Un arrêt de la betterave dans le Calvados et l’Orne aura également des retombées négatives pour les éleveurs. Pour Catherine Pilet, « la conséquence est double ! » Même si elle veut y croire encore, l’agricultrice ne peut « occulter cette possibilité ». Elle réfléchit donc à des cultures de remplacement pour son assolement, ainsi que pour l’alimentation de son troupeau bovin allaitant. Actuellement, elle distribue des betteraves fourragères de novembre à février et elle compte le reste de l’année sur la pulpe de ses betteraves industrielles (droit de récupération) notamment. La fin de ces deux bassins betteraviers aura aussi des impacts directs et indirects sur l’ emploi local : les salariés des sucreries (près de 130 emplois concernés), mais aussi les transporteurs, les sous-traitants, entrepreneurs agricoles, etc.

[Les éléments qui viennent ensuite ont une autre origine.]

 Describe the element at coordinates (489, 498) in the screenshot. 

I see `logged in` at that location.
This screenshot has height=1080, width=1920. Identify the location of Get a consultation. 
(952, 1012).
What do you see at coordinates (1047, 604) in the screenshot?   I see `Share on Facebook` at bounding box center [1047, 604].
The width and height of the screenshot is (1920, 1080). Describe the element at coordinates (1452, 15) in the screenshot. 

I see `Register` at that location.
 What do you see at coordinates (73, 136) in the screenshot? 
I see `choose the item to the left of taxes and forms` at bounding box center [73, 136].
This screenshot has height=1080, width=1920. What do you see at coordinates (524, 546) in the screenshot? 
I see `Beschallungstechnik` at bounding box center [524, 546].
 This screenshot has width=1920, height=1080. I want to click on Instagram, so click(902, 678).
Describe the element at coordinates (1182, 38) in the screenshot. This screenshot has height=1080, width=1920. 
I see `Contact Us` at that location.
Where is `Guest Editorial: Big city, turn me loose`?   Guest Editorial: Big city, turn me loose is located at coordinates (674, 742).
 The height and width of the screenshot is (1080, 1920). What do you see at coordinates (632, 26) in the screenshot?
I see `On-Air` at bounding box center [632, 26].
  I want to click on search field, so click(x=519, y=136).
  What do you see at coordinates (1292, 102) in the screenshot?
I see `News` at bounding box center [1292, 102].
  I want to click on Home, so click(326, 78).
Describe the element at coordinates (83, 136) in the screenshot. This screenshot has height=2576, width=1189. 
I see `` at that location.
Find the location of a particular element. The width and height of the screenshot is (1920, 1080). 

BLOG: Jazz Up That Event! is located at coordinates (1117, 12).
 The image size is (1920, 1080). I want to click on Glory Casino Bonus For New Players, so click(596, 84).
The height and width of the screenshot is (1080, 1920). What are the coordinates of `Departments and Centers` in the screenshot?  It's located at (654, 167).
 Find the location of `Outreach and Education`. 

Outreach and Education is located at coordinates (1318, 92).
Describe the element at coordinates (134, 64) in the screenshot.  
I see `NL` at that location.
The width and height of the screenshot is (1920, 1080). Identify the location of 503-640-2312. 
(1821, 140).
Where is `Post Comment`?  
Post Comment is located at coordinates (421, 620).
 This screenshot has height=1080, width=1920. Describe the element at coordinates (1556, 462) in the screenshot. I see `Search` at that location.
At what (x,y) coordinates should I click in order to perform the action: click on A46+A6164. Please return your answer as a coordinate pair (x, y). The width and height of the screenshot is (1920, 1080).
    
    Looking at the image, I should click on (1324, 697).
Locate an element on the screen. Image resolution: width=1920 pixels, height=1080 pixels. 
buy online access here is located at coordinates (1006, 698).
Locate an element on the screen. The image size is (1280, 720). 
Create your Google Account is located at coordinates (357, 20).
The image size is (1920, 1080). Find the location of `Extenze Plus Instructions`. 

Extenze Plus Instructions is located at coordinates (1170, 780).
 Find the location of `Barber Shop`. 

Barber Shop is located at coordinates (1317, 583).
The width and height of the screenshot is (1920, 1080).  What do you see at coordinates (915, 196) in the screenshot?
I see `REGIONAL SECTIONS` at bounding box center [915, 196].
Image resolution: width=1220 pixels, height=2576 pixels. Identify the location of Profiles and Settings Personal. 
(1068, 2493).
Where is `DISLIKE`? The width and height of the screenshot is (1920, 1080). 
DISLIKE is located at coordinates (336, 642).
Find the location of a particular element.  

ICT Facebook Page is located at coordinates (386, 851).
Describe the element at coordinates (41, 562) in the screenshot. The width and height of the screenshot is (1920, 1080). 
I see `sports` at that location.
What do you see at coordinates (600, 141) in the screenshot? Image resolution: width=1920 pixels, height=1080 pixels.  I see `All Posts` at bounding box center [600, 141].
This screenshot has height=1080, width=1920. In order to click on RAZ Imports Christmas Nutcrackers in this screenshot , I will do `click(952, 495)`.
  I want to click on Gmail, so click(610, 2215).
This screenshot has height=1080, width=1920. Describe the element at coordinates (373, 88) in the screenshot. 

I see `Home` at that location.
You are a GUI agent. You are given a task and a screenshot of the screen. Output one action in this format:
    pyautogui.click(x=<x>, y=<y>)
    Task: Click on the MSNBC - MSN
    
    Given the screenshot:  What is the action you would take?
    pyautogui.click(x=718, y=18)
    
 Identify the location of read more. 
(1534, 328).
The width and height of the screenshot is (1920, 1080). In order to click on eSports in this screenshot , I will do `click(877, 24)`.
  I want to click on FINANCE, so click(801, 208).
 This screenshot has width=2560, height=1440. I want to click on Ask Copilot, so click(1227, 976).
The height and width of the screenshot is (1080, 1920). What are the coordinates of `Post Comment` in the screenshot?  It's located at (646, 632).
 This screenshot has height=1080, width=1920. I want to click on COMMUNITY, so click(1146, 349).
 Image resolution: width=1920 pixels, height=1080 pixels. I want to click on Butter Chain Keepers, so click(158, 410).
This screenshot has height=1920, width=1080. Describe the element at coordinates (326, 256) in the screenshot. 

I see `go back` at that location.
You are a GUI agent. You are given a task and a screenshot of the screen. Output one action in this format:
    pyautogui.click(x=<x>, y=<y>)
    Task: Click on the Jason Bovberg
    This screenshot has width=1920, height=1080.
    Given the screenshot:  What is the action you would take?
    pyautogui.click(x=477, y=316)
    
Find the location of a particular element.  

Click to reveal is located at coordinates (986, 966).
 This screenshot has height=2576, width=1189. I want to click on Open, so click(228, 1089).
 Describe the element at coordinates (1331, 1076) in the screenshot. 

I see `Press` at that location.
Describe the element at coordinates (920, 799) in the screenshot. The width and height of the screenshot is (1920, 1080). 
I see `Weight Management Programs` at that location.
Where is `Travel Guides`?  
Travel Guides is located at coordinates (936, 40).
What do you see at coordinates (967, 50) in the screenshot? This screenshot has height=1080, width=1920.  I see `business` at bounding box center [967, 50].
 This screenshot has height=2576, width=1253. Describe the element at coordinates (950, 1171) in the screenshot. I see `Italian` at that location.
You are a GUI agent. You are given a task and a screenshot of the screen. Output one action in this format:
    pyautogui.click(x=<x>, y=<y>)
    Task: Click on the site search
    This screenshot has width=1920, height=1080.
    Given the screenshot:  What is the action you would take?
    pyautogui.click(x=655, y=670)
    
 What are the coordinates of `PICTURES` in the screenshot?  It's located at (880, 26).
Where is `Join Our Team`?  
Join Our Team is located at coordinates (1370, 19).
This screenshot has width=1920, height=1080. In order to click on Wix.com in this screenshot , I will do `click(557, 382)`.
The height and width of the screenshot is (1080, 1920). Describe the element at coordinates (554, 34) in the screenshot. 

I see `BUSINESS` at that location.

« Des planteurs déterminés pour pérenniser leur production de betteraves »
« Si la crise que connaît la filière betterave-sucre-éthanol est sans précédent, la CGB appelle à ce que toute décision qui viendrait remettre en cause les capacités industrielles ou agricoles à produire du sucre de betterave soit mûrement réfléchie et concertée », a déclaré Franck Sander, président de la CGB à la mi-février. « Il est primordial de ne pas compromettre une excellence agronomique et industrielle que la filière a mis de nombreuses années à bâtir ». Lors d’une rencontre le 22 mars dernier, « les représentants des planteurs ont indiqué à Südzucker que la CGB étudie toutes les options possibles pour maintenir les bassins de production et les outils industriels de Cagny et d’Eppeville », précise Benoît Carton, directeur régional de la CGB Normandie.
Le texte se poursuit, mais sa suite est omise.